* [Given records]
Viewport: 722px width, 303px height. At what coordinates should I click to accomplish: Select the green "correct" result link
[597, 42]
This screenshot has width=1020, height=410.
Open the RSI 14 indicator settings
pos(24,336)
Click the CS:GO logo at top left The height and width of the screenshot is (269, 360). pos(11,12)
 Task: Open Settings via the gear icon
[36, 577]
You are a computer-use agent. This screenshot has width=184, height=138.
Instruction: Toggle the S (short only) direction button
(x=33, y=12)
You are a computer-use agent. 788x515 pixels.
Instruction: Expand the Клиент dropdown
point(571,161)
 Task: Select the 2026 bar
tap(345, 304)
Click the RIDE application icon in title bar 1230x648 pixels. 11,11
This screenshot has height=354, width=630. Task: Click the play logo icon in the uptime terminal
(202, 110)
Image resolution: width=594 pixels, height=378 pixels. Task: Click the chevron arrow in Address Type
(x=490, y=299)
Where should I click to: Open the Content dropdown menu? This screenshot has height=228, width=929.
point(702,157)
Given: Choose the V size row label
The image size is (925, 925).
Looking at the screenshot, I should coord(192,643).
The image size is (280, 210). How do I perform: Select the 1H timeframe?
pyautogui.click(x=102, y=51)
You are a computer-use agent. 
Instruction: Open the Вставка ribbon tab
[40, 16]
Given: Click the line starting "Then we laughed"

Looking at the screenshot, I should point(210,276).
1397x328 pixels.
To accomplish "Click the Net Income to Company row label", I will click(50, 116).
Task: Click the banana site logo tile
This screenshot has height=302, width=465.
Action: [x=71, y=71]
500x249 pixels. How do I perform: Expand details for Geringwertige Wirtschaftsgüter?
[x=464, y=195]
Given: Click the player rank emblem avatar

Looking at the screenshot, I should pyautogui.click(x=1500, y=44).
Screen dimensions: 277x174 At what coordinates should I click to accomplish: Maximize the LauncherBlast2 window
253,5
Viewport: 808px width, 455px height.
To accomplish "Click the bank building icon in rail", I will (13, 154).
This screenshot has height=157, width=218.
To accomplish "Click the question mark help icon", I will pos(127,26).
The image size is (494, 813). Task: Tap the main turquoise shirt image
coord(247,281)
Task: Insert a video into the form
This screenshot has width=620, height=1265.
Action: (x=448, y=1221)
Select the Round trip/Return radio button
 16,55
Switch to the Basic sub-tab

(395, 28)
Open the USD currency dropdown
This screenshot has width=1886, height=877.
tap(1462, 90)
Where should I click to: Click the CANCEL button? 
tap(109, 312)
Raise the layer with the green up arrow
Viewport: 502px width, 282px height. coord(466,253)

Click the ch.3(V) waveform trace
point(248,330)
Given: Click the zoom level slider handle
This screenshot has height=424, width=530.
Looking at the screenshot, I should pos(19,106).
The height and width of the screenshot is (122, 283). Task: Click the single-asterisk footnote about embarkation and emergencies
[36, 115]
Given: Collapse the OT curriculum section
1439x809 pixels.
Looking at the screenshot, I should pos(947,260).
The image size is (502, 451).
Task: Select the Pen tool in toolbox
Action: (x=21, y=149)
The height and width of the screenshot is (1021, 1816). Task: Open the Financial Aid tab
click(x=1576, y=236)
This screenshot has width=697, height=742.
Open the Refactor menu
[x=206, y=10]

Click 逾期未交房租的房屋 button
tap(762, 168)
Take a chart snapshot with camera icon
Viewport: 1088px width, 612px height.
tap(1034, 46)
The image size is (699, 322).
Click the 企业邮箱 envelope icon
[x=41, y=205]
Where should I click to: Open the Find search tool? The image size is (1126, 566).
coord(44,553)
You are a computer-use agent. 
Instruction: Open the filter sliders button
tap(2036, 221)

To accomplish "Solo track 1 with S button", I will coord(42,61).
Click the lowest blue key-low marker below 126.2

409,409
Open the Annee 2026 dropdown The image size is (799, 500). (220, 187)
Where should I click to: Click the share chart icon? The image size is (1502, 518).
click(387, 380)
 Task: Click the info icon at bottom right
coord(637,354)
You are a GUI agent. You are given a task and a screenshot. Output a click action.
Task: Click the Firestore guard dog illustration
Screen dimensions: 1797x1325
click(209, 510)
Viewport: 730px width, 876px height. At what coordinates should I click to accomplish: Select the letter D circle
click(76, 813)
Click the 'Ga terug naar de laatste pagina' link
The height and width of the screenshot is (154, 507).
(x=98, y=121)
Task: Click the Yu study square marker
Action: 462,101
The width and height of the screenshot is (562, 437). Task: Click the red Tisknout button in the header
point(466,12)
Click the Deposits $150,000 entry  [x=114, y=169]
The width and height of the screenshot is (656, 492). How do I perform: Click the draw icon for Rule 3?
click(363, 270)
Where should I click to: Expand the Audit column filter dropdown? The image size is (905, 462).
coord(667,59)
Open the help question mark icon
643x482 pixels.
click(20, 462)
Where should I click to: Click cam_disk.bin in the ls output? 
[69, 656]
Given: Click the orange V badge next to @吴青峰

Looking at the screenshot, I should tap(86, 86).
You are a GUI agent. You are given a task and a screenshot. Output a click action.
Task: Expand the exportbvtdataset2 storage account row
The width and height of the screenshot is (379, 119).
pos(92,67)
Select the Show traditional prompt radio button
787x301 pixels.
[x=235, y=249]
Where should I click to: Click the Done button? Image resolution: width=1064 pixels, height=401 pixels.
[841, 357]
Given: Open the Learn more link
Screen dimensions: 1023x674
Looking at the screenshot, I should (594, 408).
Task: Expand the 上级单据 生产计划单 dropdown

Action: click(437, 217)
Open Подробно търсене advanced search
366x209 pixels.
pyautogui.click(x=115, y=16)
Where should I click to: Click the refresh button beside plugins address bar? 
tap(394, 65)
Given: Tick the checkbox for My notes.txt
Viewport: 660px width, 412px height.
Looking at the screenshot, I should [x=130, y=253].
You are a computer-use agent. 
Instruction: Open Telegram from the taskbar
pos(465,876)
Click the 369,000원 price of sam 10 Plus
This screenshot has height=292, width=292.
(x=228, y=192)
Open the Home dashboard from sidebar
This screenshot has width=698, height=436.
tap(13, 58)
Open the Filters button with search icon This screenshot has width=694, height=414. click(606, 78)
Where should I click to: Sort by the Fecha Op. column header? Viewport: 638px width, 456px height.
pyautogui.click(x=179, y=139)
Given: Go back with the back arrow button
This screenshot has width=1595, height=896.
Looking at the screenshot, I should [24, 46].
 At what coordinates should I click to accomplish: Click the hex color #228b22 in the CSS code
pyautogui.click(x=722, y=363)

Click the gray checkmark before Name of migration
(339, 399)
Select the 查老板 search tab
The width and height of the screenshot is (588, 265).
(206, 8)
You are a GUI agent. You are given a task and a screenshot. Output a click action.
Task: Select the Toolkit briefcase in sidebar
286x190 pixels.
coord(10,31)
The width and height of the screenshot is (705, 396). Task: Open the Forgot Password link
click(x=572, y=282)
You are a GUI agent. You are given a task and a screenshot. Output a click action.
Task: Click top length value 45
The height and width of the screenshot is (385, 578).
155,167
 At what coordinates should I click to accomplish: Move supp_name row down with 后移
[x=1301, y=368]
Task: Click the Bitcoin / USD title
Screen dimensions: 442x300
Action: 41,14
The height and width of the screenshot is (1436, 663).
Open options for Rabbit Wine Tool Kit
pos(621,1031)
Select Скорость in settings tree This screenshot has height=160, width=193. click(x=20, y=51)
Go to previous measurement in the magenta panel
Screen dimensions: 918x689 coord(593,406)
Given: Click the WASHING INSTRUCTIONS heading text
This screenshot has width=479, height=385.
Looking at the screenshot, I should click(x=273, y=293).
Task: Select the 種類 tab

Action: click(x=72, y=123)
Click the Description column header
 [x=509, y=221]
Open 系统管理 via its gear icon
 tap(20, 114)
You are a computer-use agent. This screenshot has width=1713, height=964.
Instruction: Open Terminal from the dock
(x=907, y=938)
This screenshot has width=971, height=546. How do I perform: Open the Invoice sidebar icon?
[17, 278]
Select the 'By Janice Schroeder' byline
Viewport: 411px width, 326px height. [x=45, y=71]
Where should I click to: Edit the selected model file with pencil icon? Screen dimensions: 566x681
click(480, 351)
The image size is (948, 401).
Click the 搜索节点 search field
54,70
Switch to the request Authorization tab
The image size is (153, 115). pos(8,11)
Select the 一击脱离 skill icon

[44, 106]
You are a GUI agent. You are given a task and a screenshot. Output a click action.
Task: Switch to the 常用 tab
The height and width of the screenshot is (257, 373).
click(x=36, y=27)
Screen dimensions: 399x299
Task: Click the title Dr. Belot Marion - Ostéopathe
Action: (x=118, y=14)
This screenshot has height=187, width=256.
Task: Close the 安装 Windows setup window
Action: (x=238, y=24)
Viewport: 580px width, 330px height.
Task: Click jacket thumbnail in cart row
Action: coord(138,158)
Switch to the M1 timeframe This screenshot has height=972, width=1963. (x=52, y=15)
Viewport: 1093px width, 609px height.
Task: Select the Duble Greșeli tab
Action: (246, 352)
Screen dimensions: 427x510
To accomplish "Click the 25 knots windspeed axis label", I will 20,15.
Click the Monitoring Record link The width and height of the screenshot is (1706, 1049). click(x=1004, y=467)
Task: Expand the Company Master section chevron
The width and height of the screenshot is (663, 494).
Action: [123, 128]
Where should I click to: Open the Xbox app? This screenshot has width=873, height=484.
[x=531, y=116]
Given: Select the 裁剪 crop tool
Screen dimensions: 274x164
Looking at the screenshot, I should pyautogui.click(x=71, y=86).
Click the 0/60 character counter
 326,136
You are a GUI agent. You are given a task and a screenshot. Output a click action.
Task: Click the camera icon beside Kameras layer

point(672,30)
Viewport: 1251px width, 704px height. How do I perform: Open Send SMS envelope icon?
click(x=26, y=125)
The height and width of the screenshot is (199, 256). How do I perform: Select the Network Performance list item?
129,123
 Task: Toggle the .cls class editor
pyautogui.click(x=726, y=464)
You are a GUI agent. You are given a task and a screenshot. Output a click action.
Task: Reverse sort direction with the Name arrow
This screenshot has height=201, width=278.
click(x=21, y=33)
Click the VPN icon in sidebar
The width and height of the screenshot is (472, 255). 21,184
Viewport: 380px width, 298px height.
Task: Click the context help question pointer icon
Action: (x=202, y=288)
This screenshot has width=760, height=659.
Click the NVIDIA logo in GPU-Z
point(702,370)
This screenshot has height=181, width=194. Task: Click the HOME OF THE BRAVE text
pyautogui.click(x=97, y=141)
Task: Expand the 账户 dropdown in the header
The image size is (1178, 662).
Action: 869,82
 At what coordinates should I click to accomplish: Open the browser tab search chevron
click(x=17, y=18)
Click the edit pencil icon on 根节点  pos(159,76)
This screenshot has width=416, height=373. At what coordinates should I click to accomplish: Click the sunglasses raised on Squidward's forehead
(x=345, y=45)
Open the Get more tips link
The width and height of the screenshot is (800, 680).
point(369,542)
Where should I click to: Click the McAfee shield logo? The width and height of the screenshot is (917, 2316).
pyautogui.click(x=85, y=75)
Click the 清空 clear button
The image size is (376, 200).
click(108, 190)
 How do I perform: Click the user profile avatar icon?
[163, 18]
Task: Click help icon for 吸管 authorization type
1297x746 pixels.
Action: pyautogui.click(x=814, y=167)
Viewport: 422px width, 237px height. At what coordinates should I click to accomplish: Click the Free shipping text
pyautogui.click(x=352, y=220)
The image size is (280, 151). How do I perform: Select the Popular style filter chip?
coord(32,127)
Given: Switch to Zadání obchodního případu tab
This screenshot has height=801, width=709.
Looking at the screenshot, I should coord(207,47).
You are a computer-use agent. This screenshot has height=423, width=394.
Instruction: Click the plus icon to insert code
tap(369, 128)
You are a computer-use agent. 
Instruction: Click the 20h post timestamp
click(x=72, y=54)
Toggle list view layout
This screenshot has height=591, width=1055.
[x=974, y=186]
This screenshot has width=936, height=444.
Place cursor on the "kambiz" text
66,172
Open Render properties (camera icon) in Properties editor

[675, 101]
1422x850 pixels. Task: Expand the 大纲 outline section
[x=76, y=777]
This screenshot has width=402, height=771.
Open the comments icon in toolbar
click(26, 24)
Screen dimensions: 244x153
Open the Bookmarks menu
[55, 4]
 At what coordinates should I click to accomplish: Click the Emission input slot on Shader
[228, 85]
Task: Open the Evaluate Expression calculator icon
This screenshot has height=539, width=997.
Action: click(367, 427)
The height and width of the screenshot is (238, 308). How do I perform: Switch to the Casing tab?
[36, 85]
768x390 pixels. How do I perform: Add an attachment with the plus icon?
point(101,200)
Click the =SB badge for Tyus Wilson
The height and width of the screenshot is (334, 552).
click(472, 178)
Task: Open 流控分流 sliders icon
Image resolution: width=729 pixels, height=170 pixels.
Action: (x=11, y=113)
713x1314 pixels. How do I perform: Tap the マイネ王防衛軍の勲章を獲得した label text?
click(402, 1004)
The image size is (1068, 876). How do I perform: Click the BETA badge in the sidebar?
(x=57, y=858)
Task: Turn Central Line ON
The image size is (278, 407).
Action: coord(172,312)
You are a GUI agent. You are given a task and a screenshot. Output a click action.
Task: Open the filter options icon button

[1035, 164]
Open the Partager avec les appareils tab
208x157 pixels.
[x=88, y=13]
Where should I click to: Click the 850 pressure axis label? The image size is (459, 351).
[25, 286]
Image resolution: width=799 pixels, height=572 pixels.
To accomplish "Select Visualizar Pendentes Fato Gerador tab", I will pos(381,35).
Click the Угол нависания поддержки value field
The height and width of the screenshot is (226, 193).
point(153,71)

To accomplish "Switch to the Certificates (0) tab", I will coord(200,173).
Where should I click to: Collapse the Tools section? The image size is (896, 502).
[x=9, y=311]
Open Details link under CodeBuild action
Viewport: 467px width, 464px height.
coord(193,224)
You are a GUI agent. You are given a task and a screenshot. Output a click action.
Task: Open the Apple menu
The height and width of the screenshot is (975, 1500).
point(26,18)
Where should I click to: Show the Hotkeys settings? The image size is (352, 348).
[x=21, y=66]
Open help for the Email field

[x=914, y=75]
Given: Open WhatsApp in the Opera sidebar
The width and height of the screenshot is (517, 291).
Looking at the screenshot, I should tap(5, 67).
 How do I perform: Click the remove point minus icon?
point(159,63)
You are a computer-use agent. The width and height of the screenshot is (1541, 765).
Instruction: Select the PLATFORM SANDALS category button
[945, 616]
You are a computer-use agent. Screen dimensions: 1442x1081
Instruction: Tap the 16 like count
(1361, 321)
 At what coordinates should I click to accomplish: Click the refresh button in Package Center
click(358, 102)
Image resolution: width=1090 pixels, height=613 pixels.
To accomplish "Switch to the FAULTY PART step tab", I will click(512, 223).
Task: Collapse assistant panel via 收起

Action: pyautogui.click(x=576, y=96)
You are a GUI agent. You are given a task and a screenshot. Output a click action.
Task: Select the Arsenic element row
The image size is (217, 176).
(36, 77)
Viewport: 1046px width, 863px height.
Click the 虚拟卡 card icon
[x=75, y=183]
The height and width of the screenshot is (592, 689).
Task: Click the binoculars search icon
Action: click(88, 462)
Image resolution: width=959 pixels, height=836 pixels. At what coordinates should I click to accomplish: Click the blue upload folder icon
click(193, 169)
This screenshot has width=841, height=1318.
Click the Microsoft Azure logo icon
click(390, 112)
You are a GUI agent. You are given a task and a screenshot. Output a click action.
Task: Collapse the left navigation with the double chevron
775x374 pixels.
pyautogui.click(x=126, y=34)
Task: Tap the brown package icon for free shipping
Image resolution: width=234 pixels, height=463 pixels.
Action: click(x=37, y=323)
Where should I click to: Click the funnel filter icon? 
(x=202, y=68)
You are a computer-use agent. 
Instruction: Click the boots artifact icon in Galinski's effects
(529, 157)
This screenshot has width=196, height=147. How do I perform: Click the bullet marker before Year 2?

* [Goal] Copy out the data from the line containing "Click the Monitoring" through the line containing "point(672,30)", inclusive, reproducing each line verbatim.

* [Answer to this task]
Click the Monitoring Record link The width and height of the screenshot is (1706, 1049). click(x=1004, y=467)
Task: Expand the Company Master section chevron
The width and height of the screenshot is (663, 494).
Action: [123, 128]
Where should I click to: Open the Xbox app? This screenshot has width=873, height=484.
[x=531, y=116]
Given: Select the 裁剪 crop tool
Screen dimensions: 274x164
Looking at the screenshot, I should pyautogui.click(x=71, y=86).
Click the 0/60 character counter
 326,136
You are a GUI agent. You are given a task and a screenshot. Output a click action.
Task: Click the camera icon beside Kameras layer

point(672,30)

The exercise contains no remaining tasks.